Ryan Abernathey was intend to compare the speed difference between using cluster or not using it. It should speed up when use cluster as said by Ryan in that notebook. But result is not. So, why?

Thanks

1 Like

Hi @lei,

Could you be more precise on the cell you’re comparing in the notebook?

If you’re talking about %time ds.THETA.isel(k=0).mean(dim='time').load(), then this is probably because the selected data is so small that using a Dask Gateway cluster just add some overhead.

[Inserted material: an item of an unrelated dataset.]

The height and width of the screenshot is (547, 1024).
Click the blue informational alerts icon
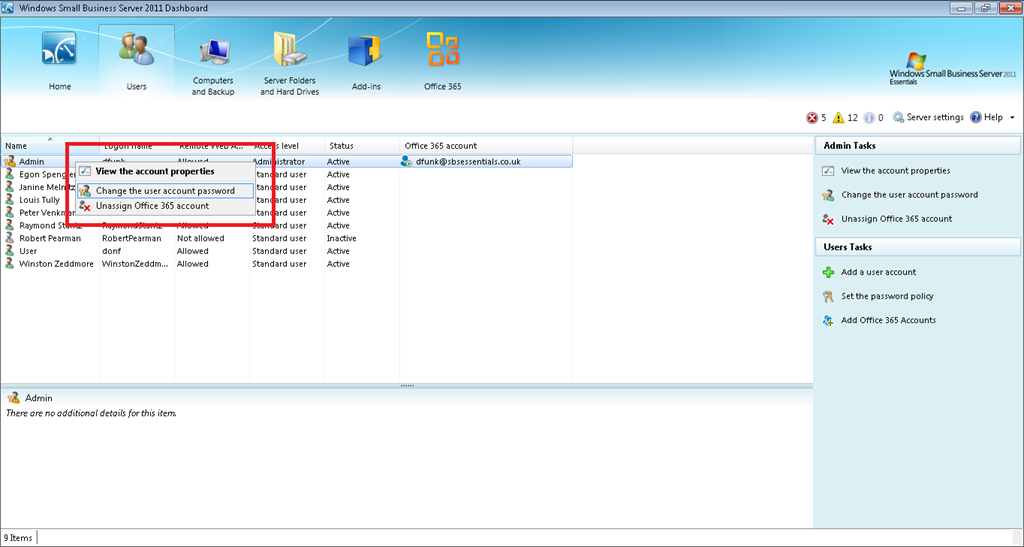pos(868,118)
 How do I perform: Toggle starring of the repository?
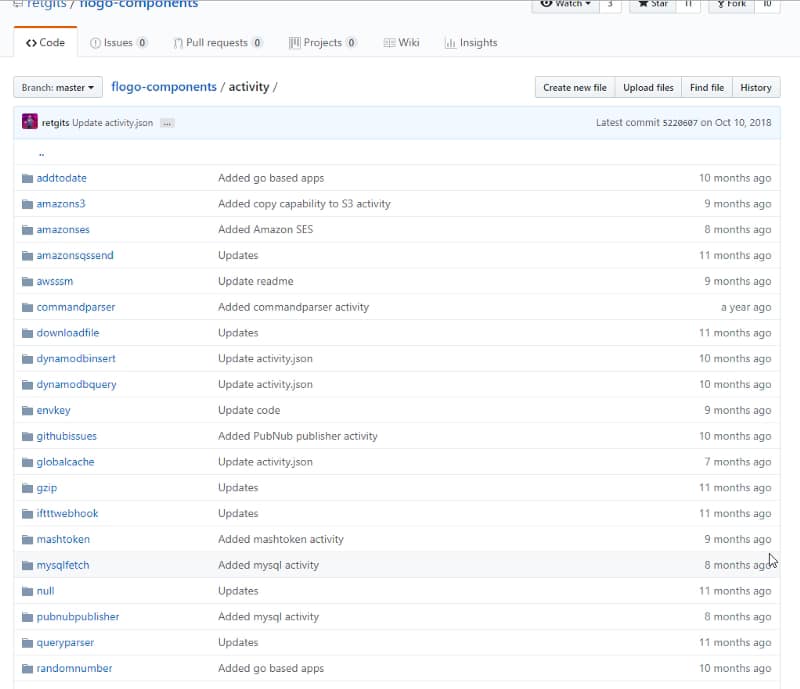pyautogui.click(x=650, y=4)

Maybe the notebook is misleading about that.

2 Likes

Thanks very much, @geynard

Yes. I was talking about the %time ds.THETA.isel(k=0).mean(dim='time').load().
When calculate the mean sst in cell 9 and 10 not using the cluster, the time is about 15s. And in cell 13 using the cluster, the time is about 17s.

I also tried some other calculation (Yes. Small data set as you mentioned). The result shows that the cluster dose not speed up the calculation.

I really don’t know this dataset and its variables, neither the computations done but the first mean() we talked about.

But cluster will probably help if you compute things using all the k dimension.

I would try with a dataset that’s ~10x larger and see what the results are.